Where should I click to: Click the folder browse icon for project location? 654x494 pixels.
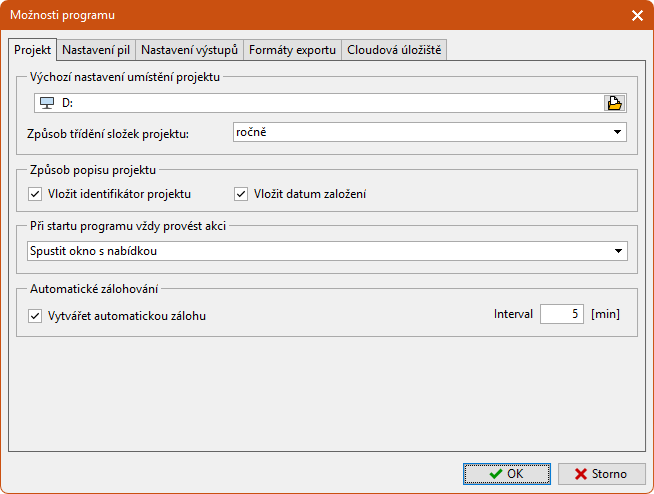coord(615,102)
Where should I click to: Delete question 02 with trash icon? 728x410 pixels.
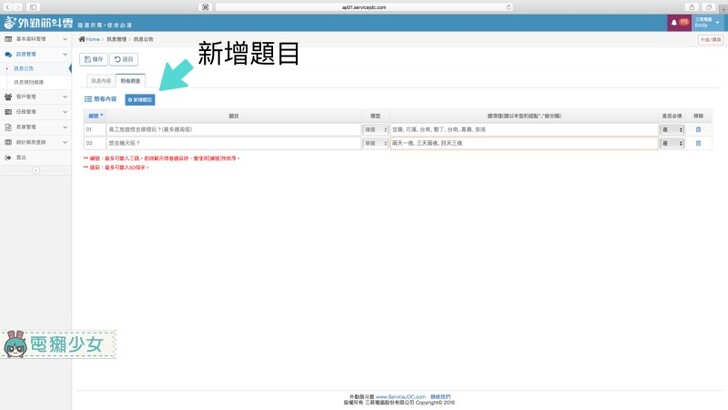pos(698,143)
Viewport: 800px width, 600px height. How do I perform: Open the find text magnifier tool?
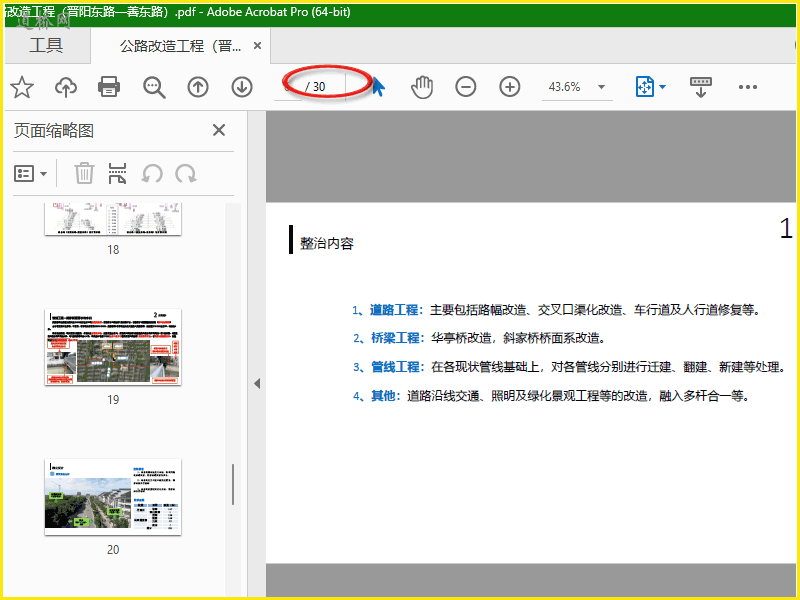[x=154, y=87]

Problem requirements: No pictures go in the copy. Set down all the data exactly.

Written reply:
Where should I click to: Click the folder browse icon for project location? 654x494 pixels.
coord(615,102)
Where should I click to: Delete question 02 with trash icon? 728x410 pixels.
pos(698,143)
Viewport: 800px width, 600px height. How do I perform: Open the find text magnifier tool?
[x=154, y=87]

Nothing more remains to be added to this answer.